## [Objective]
Can you quote every line of the listing below word for word, leaving out the pictures?

***** Data to process *****

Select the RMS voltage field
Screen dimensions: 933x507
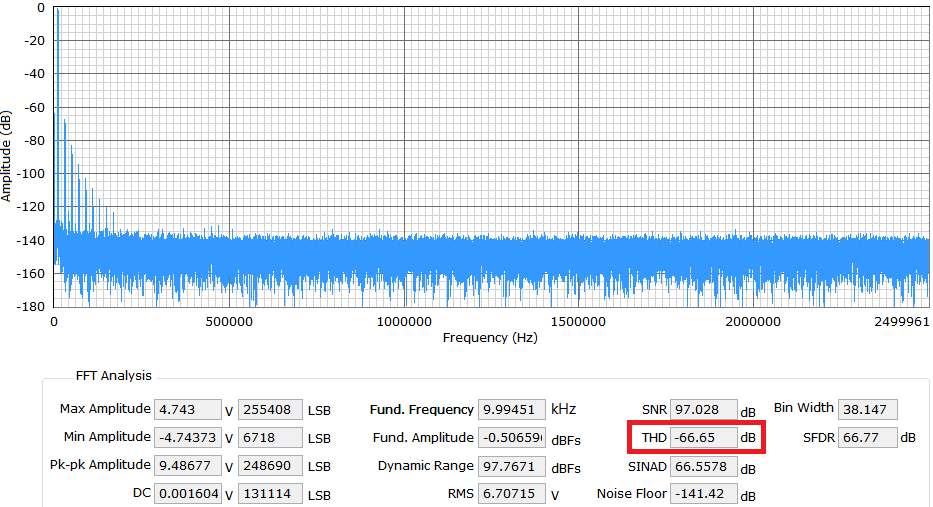[x=512, y=494]
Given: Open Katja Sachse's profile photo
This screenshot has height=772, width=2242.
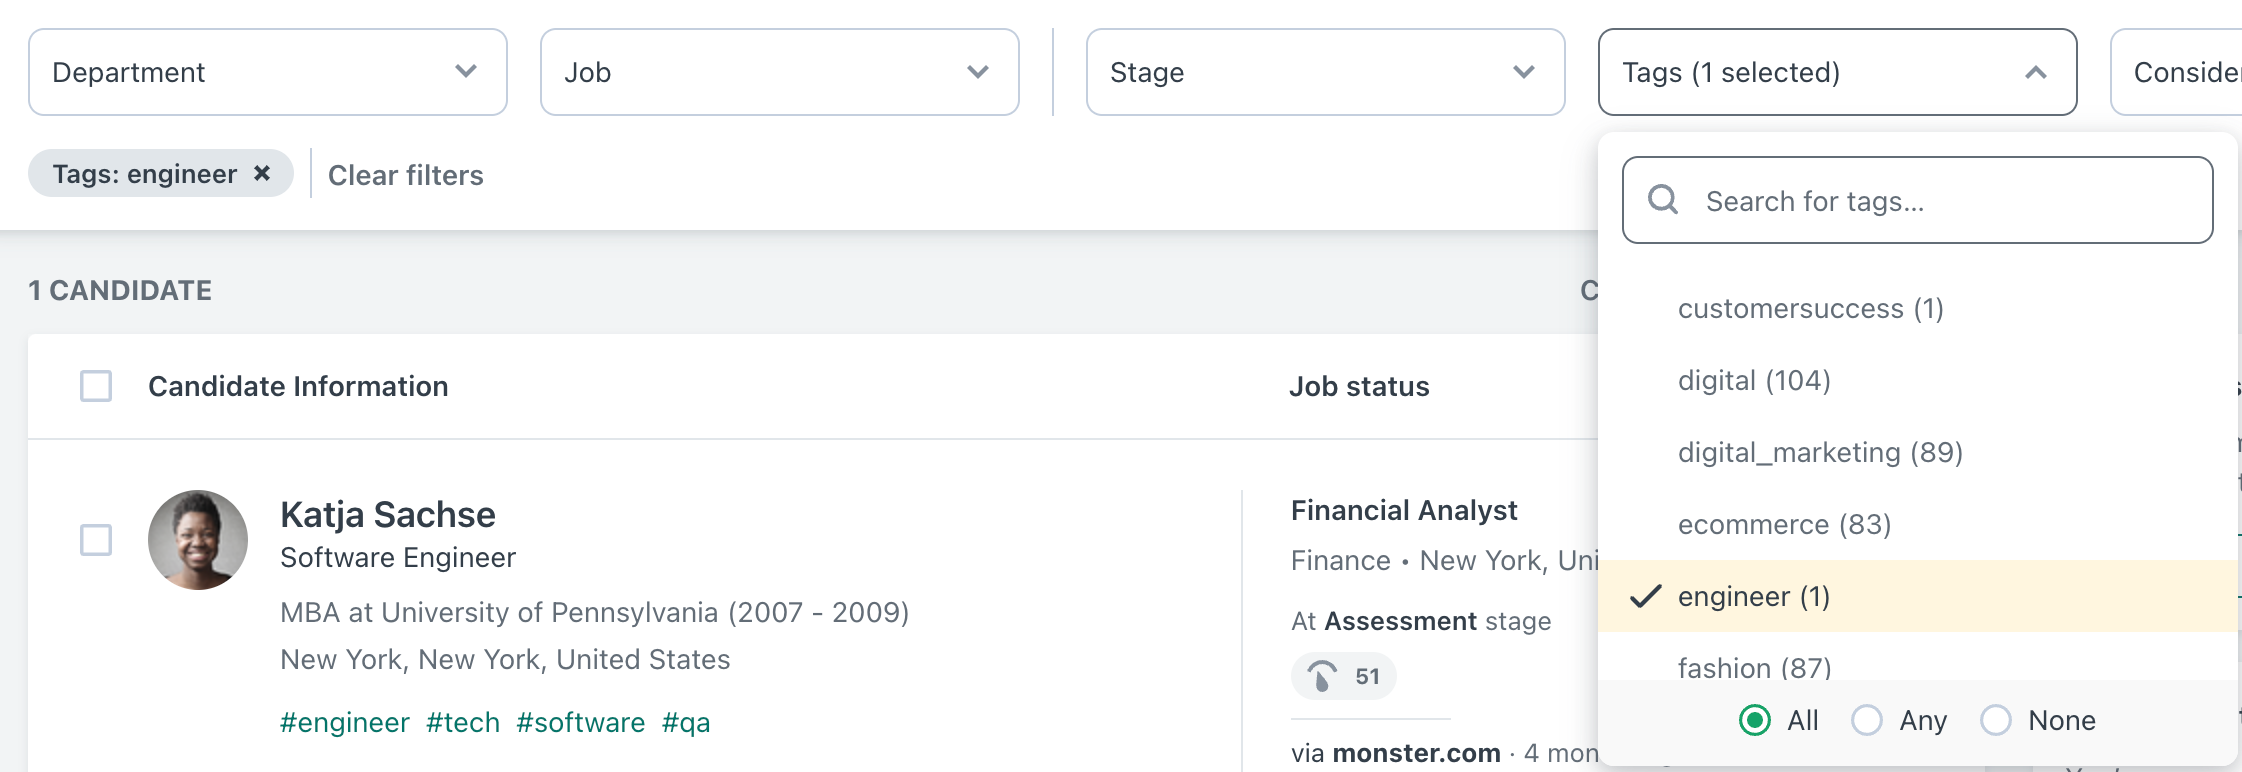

*****

## [Correct response]
Select the RMS voltage field
Screen dimensions: 933x507
[x=512, y=494]
Given: Open Katja Sachse's profile photo
This screenshot has height=772, width=2242.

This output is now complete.